Your goal: Copy out every record below exactly as written, but leave out any pictures.

Stored data entries
=== Begin Enclosure ===

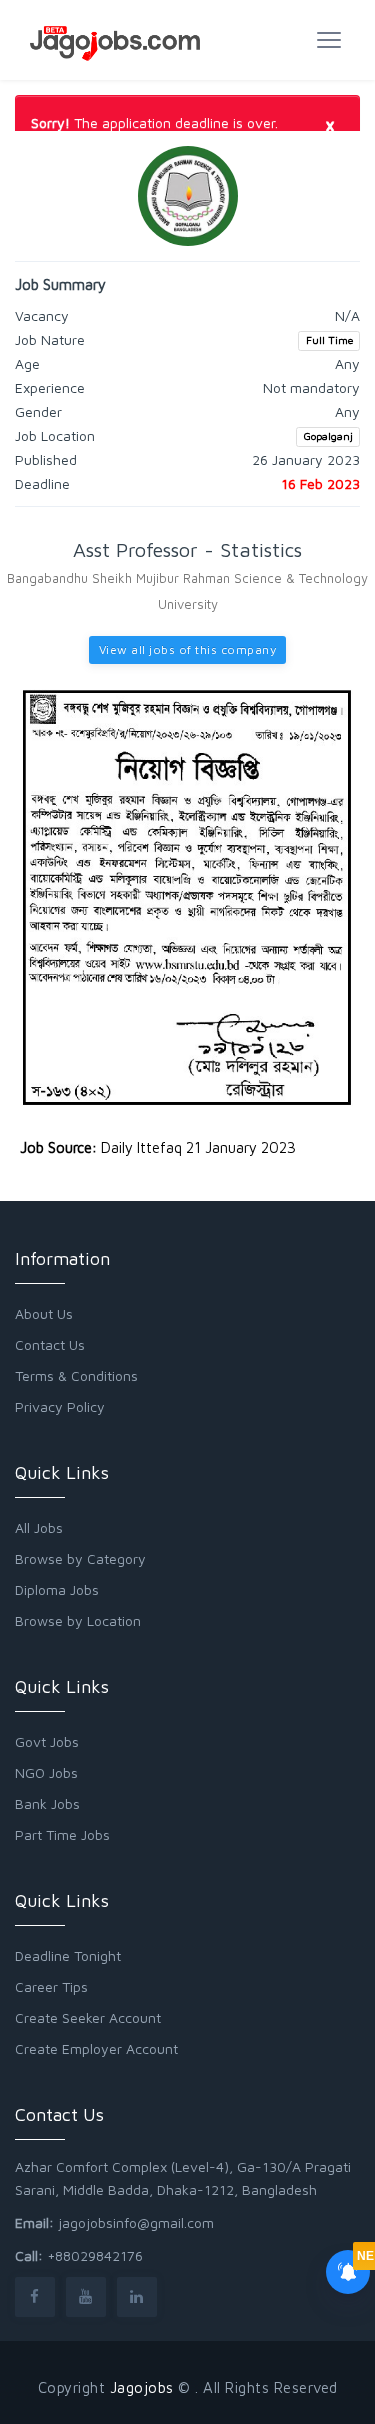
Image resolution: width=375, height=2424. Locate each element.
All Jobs (39, 1527)
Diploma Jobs (57, 1589)
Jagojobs (142, 2387)
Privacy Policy (60, 1406)
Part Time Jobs (62, 1834)
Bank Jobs (47, 1803)
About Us (44, 1313)
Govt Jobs (47, 1741)
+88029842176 (95, 2255)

=== End Enclosure ===

Result of this exercise:
Image resolution: width=375, height=2424. Locate each element.
All Jobs (39, 1527)
Diploma Jobs (57, 1589)
Jagojobs (142, 2387)
Privacy Policy (60, 1406)
Part Time Jobs (62, 1834)
Bank Jobs (47, 1803)
About Us (44, 1313)
Govt Jobs (47, 1741)
+88029842176 (95, 2255)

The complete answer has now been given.